Zach Dean helps clean a garden bed at Harrison Park on Thursday, April 15, 2021. (Steve Kuchera /

The News Tribune asked Moua about Blue Cross, the state’s oldest, and one of its largest and most well-known, health insurance providers. Was it committed to ending racism within its own structures?

“I’ll be the first to say Blue Cross is very much on its own journey,” Moua said. “It doesn’t have it figured out. Its commitment exceeds its capabilities at this point, but we enter this place with a balance of humility and conviction.”
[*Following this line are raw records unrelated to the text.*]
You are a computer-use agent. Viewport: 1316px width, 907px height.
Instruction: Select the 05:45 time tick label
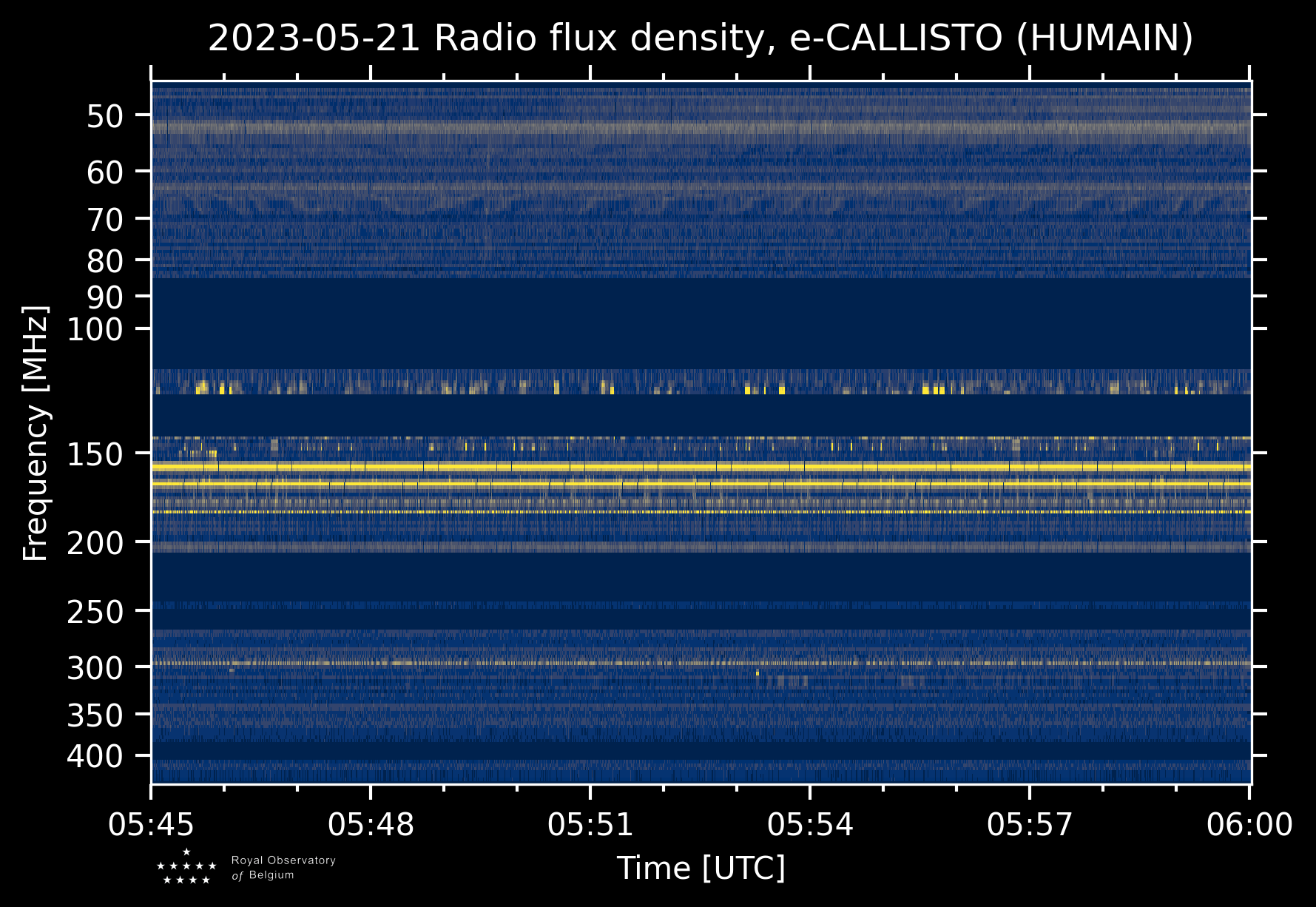(x=152, y=824)
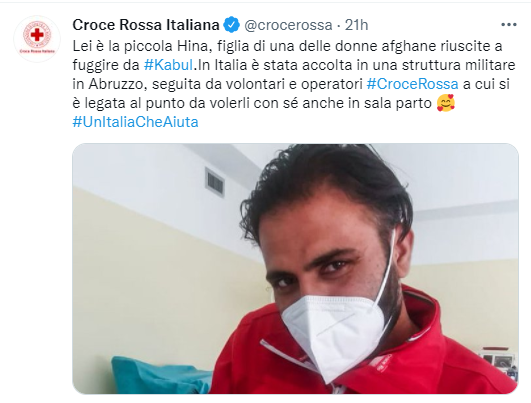Click the tweet text mentioning Abruzzo

pos(291,84)
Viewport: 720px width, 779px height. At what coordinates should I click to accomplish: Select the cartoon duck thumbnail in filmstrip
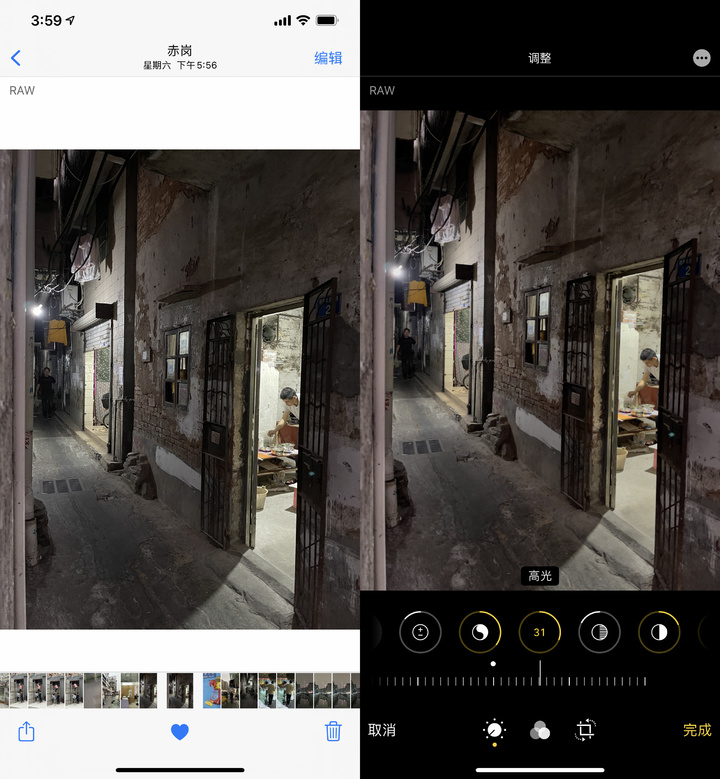coord(212,691)
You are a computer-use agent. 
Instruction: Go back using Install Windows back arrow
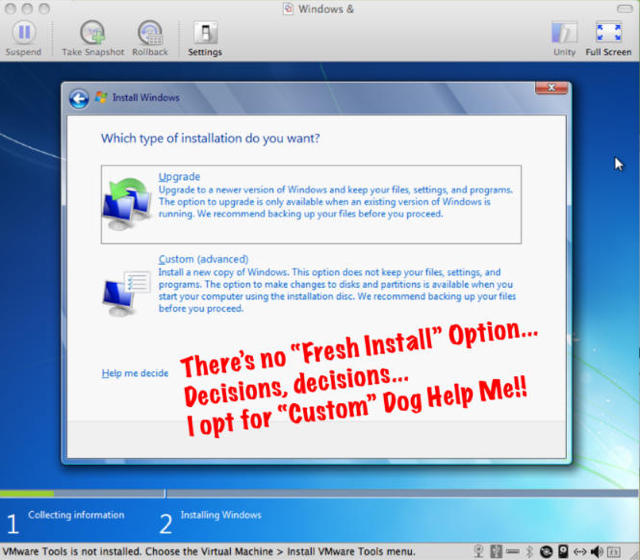click(x=79, y=98)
In the 1990s, the company joined the state of Minnesota in suing the tobacco companies, winning a landmark $6.5 billion settlement — dollars that have been channeled to advance communities.

“We took on an industry laden with structural racism,” Moua said, noting how tobacco companies target minorities and young people.

While big tobacco has adapted its products in nefarious ways to maintain its profits, other companies are seeing the value in structural change. Major League Baseball, for instance, moved its All-Star Game this summer from Atlanta to Denver because it felt Georgia lawmakers instituted laws that make it difficult for people of color to vote.

Moua described the behavior as a moral, and economic, imperative.

“This big shift we’re seeing in business and corporations is certainly prompted by authenticity,” Moua said. “But they also know their future customer base. They do market segmentation; they understand the shifting behaviors and know they’ll become obsolete if they don’t stand up for this.”